Les prix du transport routier de marchandises ont nettement accéléré en Europe au deuxième trimestre 2026, sous l'effet du renchérissement du gazole. C'est le principal enseignement du rapport trimestriel publié par l'IRU, l'organisation mondiale du transport routier, avec les cabinets Upply et Transport Intelligence. Les tarifs contractuels atteignent 148 points d'indice, en hausse de 7,9 points sur un trimestre et de 15,2 points sur un an, tandis que les tarifs spot grimpent à 146,8 points, soit 14,6 points de plus en un trimestre. Après trois trimestres d'évolutions divergentes, les deux marchés repartent désormais à la hausse de concert.
Particularité de cette remontée : elle est tirée par les coûts, non par la demande. Le prix moyen du gazole dans l'Union européenne s'est établi à 1,94 euro par litre sur le trimestre, en hausse de 12 % sur trois mois et de 27 % sur un an, avec un pic à 2,19 euros en avril avant un reflux à 1,76 euro fin juin. Un répit de courte durée, puisque la moyenne européenne est repassée au-dessus de 2 euros le 22 juillet. Le rapport impute ce choc à la fermeture du détroit d'Ormuz, par lequel transite environ 20 % du pétrole mondial.
Les coûts d'exploitation suivent la même trajectoire. Le rapport s'appuie sur l'indice longue distance du Comité national routier (CNR), qui progresse de près de 10 % sur un an et de 4,9 % sur le trimestre, passant de 166,29 en février à 182,03 en avril. Face à une telle amplitude, les transporteurs n'ont pas pu absorber la hausse et l'ont répercutée sur leurs clients.
Des mécanismes de répercussion inégaux selon les pays
Sur ce point, la France fait figure d'exception. Elle compte, avec l'Espagne et dans une moindre mesure l'Italie, parmi les rares pays dotés d'un indice national permettant de répercuter le coût du gazole sur les tarifs. Le rapport souligne toutefois que même ces dispositifs ont peiné à suivre le rythme de la hausse. En Espagne, les transporteurs ont eu tant de mal à récupérer leurs surcoûts malgré un droit légal à le faire que le gouvernement a dû adopter un décret-loi, entré en vigueur le 16 avril, pour renforcer le caractère obligatoire de la répercussion et l'assortir de sanctions.
Ailleurs, les États ont surtout joué sur la fiscalité, avant de commencer à retirer leurs dispositifs quand les prix ont reflué.
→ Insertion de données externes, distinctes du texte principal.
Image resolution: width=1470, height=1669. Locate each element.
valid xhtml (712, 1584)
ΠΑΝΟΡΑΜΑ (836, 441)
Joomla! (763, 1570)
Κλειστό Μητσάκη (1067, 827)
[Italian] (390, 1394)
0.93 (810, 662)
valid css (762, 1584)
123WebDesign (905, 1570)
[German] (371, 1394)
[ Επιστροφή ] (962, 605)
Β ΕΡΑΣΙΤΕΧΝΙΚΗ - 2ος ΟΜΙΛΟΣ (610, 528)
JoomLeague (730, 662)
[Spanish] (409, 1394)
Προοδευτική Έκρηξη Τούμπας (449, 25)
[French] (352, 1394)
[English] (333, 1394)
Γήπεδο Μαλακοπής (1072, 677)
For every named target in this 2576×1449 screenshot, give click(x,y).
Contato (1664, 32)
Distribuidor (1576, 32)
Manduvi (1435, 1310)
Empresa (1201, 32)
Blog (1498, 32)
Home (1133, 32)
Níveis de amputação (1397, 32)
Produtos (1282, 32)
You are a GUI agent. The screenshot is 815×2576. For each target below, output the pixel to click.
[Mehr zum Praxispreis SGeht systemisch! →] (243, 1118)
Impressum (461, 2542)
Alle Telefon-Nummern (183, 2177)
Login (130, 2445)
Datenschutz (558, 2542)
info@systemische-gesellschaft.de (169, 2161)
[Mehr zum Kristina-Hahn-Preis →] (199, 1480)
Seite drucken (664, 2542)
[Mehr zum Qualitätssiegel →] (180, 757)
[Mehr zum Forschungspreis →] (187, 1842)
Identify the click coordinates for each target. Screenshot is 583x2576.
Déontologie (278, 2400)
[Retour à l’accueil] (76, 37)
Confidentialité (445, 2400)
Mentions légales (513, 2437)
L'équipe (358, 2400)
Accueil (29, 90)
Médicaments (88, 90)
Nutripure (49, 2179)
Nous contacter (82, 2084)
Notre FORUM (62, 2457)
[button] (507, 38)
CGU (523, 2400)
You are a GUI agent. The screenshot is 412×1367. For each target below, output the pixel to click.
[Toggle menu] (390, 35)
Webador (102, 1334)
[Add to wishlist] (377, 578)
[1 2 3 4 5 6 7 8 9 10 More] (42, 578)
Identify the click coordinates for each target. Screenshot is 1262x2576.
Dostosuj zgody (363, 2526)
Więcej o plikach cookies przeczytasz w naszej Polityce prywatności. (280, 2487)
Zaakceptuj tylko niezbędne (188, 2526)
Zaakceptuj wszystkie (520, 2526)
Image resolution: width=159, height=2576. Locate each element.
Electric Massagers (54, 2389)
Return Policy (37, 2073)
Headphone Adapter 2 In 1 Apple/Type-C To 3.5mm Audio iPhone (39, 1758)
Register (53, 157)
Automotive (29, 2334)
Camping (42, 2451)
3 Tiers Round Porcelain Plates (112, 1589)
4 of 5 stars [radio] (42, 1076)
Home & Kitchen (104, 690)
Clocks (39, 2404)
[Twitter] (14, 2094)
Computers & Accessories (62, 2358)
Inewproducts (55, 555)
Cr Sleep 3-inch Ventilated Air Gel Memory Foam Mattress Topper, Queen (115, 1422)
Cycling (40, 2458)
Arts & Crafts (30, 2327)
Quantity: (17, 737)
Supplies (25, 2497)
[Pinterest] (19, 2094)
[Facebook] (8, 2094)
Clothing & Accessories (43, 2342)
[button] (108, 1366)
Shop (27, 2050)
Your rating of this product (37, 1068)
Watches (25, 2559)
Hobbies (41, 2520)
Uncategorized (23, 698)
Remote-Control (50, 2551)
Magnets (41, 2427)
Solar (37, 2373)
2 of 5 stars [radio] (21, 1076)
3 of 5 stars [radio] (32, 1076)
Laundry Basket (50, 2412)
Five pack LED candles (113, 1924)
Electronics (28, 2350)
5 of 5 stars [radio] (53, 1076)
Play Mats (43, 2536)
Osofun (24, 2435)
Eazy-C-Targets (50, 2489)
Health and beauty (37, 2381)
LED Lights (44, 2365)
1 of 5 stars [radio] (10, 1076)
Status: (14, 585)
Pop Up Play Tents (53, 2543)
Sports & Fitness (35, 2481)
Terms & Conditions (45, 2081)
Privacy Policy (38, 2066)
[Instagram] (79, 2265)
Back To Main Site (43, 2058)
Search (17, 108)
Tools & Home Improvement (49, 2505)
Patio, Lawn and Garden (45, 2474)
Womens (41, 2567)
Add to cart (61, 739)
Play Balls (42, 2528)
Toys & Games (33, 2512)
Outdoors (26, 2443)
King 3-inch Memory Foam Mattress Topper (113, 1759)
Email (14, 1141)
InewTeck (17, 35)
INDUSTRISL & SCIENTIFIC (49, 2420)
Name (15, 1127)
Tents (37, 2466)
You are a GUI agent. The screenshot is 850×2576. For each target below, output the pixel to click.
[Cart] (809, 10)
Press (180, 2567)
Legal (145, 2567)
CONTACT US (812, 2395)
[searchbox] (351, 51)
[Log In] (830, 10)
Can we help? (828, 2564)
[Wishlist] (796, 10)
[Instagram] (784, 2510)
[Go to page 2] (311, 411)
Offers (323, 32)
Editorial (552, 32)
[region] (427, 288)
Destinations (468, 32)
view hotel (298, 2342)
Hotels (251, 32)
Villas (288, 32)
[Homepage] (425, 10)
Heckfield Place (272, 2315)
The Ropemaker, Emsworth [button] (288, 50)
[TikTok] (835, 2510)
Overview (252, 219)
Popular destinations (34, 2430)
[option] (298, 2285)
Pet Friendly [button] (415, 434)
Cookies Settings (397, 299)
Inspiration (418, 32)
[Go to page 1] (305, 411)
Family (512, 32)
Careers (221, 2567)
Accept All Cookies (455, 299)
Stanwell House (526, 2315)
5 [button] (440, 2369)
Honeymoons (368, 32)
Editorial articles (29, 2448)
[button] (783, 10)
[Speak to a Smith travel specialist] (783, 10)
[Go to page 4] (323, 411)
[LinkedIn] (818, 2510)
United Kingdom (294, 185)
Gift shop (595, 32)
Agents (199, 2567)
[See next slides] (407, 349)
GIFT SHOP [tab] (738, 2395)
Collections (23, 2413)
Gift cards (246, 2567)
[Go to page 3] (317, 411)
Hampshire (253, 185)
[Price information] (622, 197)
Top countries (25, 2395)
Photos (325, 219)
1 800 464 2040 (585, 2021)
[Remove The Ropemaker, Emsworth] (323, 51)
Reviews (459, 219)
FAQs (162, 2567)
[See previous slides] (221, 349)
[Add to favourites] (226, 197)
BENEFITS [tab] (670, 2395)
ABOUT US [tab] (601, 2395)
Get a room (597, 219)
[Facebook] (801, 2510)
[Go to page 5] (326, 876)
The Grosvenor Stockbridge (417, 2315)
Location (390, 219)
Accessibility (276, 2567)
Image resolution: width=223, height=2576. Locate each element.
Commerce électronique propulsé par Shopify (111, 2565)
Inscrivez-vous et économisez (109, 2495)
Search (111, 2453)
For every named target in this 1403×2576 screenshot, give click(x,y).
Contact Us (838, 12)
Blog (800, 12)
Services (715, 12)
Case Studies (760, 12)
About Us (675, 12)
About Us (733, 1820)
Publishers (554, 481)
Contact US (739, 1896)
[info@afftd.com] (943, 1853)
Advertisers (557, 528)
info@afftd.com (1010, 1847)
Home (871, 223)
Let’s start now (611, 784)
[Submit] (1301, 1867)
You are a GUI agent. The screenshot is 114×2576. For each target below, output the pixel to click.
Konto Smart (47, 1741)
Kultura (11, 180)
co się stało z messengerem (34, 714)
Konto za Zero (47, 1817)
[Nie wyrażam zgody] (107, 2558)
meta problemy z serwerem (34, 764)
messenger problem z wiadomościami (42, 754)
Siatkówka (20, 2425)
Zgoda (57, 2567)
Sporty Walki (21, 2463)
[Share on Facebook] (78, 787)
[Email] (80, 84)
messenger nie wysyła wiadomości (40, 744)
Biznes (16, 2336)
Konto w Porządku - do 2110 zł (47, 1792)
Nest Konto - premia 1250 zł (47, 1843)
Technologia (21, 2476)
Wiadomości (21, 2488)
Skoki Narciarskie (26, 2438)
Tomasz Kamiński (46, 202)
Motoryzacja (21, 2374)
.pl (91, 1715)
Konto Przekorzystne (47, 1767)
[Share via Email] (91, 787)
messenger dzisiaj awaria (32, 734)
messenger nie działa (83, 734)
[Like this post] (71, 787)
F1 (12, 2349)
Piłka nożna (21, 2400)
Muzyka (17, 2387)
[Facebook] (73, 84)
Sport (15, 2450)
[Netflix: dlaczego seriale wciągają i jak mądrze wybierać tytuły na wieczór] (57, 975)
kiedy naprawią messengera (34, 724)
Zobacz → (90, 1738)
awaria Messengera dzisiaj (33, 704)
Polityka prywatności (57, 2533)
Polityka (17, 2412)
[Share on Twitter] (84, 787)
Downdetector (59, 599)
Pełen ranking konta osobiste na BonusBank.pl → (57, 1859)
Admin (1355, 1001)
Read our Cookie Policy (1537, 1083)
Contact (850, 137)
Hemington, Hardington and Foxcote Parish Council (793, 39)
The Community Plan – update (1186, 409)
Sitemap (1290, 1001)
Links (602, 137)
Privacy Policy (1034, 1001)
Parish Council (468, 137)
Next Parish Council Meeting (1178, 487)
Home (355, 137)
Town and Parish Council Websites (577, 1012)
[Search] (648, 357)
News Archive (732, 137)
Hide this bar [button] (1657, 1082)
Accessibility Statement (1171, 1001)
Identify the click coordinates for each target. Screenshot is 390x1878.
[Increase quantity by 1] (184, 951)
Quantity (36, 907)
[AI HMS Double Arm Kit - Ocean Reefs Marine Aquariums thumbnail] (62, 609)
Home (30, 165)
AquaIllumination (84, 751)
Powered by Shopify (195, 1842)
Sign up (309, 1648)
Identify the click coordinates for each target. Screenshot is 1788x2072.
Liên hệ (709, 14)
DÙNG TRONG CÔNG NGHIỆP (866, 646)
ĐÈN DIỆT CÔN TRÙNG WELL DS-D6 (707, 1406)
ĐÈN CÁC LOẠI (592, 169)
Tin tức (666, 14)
L'Allemagne a réduit sa taxe sur les carburants d'environ 17 centimes par litre en mai et juin dans le cadre d'un paquet de 1,6 milliard d'euros, l'Irlande a déployé un plan de soutien de 505 millions d'euros, et la Hongrie a puisé dans ses réserves stratégiques. Plusieurs de ces mesures, dont la baisse allemande et les réductions de TVA espagnole et polonaise, ont pris fin le 30 juin.
Des volumes qui se stabilisent enfin
Côté volumes, la tendance est à la stabilisation plutôt qu'à la reprise. Les échanges routiers entre les grandes économies européennes reculent de 1,6 % sur un an au deuxième trimestre, un repli bien moins marqué que les 8 % enregistrés au premier. Les corridors Allemagne-France et Espagne-France accusent les plus fortes baisses, respectivement 3,9 % et 3,6 %, partiellement compensées par la progression de l'axe Allemagne-Pologne. À cela s'ajoute une contrainte structurelle de capacité : 13 % des postes de conducteurs restent vacants en Europe, soit environ 502 000 emplois selon l'IRU.
Les auteurs anticipent des tarifs durablement élevés au second semestre, à mesure que les coûts continueront d'être répercutés, tout en soulignant qu'un affaiblissement de la demande industrielle pourrait plafonner cette hausse. L'indice de confiance du secteur atteint pour sa part son plus haut niveau historique, à 28,3 points, signe que les professionnels s'attendent majoritairement à de nouvelles hausses dans les trois mois.